This article, written by JPT Technology Editor Chris Carpenter, contains highlights of paper SPE 170852, “Development of a Stranded Tight Gas Field in the UK Southern North Sea With Hydraulic Fracturing Within a Subsea Horizontal Well: A Case Study,” by Marc Langford, SPE, Douglas Westera, SPE, and Brian Holland, SPE, Centrica Energy, and Bogdan Bocaneala, SPE, and Mark Norris, SPE, Schlumberger, prepared for the 2014 SPE Annual Technical Conference and Exhibition, Amsterdam, 27–29 October. The paper has not been peer reviewed.
There are more than 100 accumulations in the southern North Sea that are flagged as stranded fields. One of these stranded tight gas fields, the Kew field, has been developed successfully with the use of a subsea well, horizontal drilling, and hydraulic fracturing. Because this was a subsea development well, all the hydraulic-fracturing operations had to be performed with the rig in place. The utmost efficiency of the operations was paramount; otherwise, the economics of the project would be affected negatively.
The Kew field is a gas field, with small volumes of associated condensate, located in Blocks 49/4a, 49/5a, 49/5b, and 49/4c of the UK continental shelf. It lies 120 km east of the English coast and 5 km west of the UK/Netherlands median line. The field location is pictured in Fig. 1. (For further geological and geophysical details of the Kew field, please see the complete paper.)
The planned Kew 49/04c-7Y subhorizontal development well was drilled along the crest of the Kew structure and is a sidetrack of the existing (suspended) Kew appraisal well 49/4c-7z.
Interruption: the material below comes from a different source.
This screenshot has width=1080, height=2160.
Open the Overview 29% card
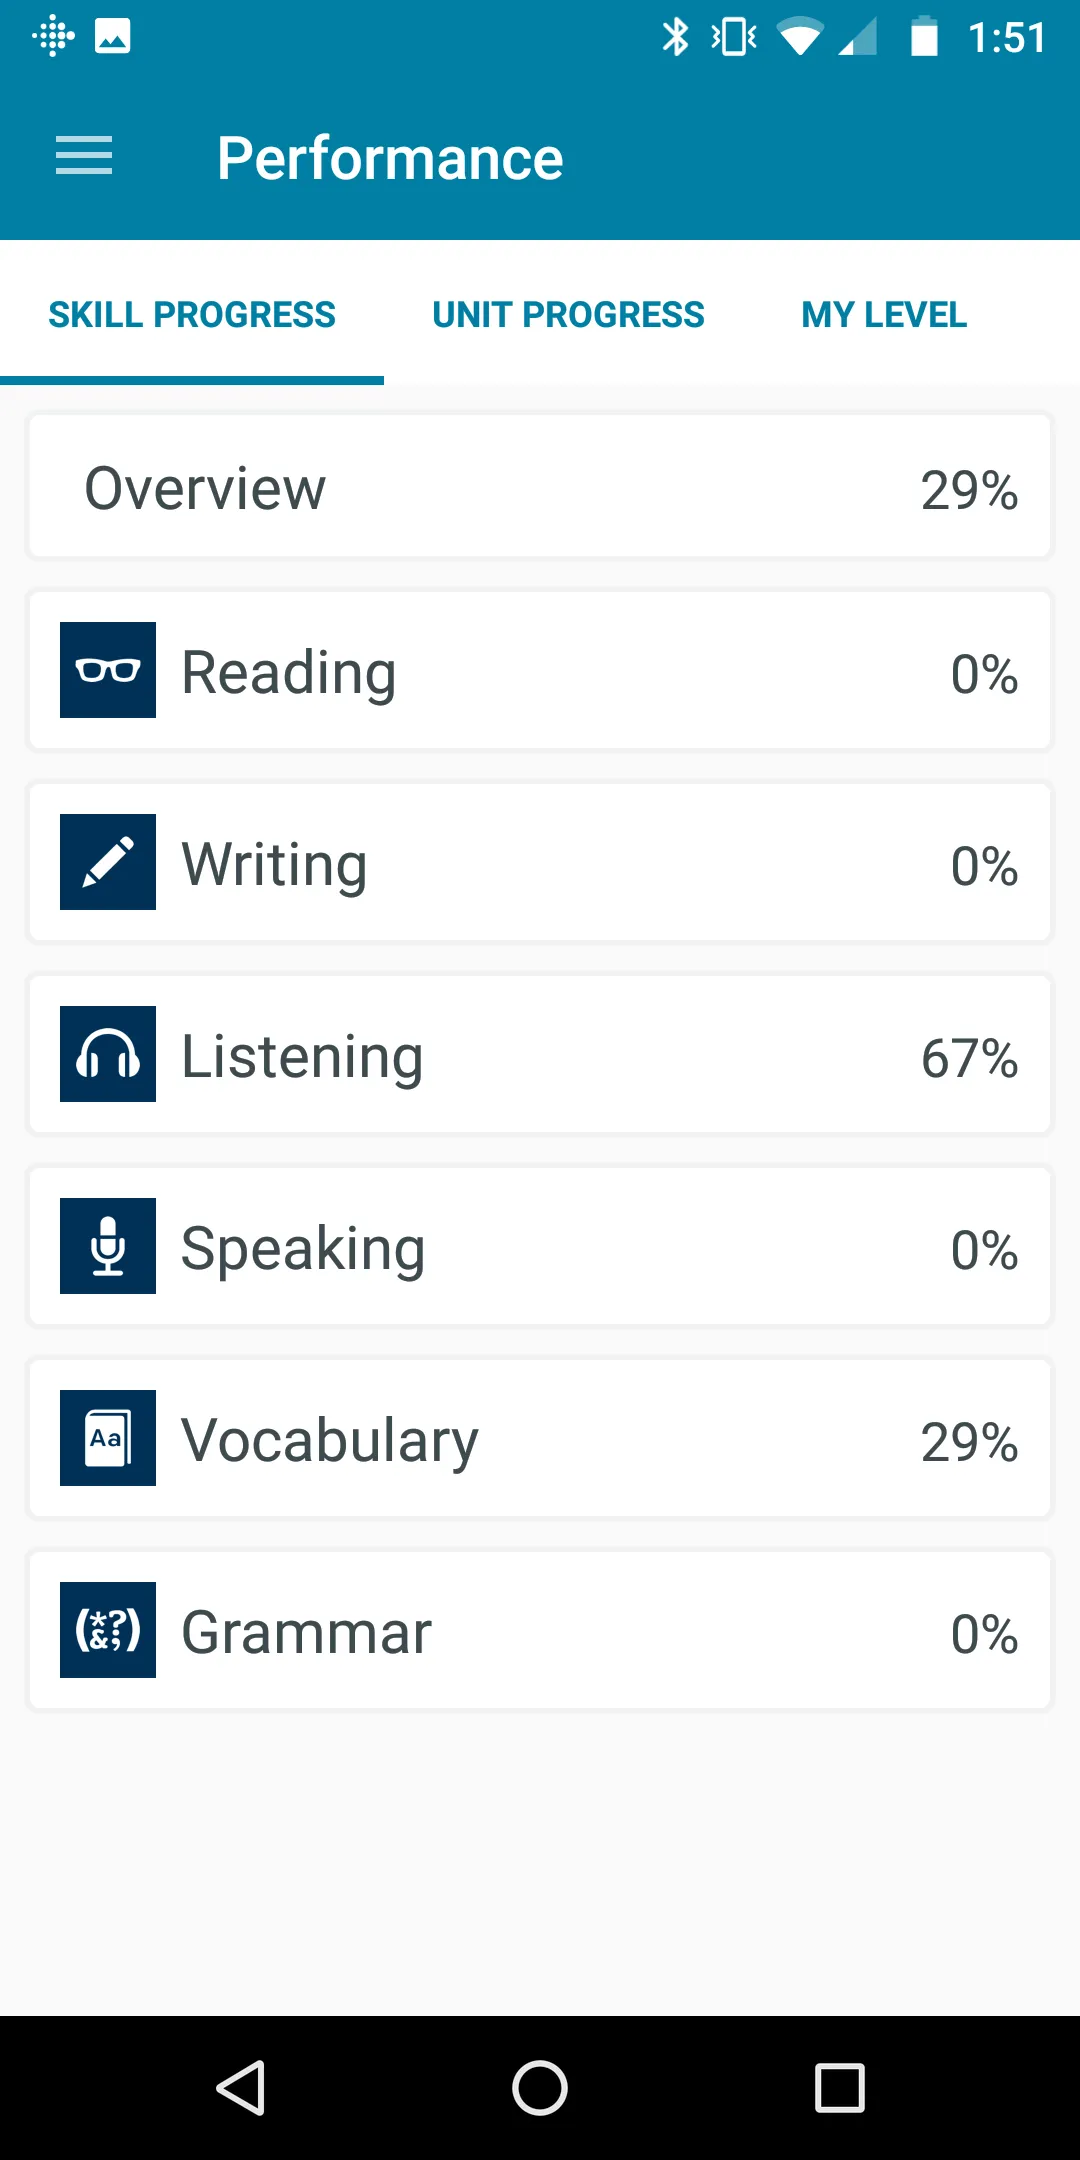click(540, 487)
The planned sidetrack 49/04c-7Y was initially intended to target the Lower Carboniferous units. To maximize reservoir contact, the well was initially planned to be completed with four to five hydraulic fractures, with a minimum of one per target unit. Because of the proximity to the gas/water contact, the decision was made to complete the well with a cased-and-cemented liner and plug-and-perforation technique for placement and isolation of the hydraulic fractures. Previous experiences with openhole uncemented multistage systems have positively affected the efficiency of hydraulic-fracturing execution in the North Sea. Also, previous experience of spalling and out-of-gauge hole was another driver toward a cemented system.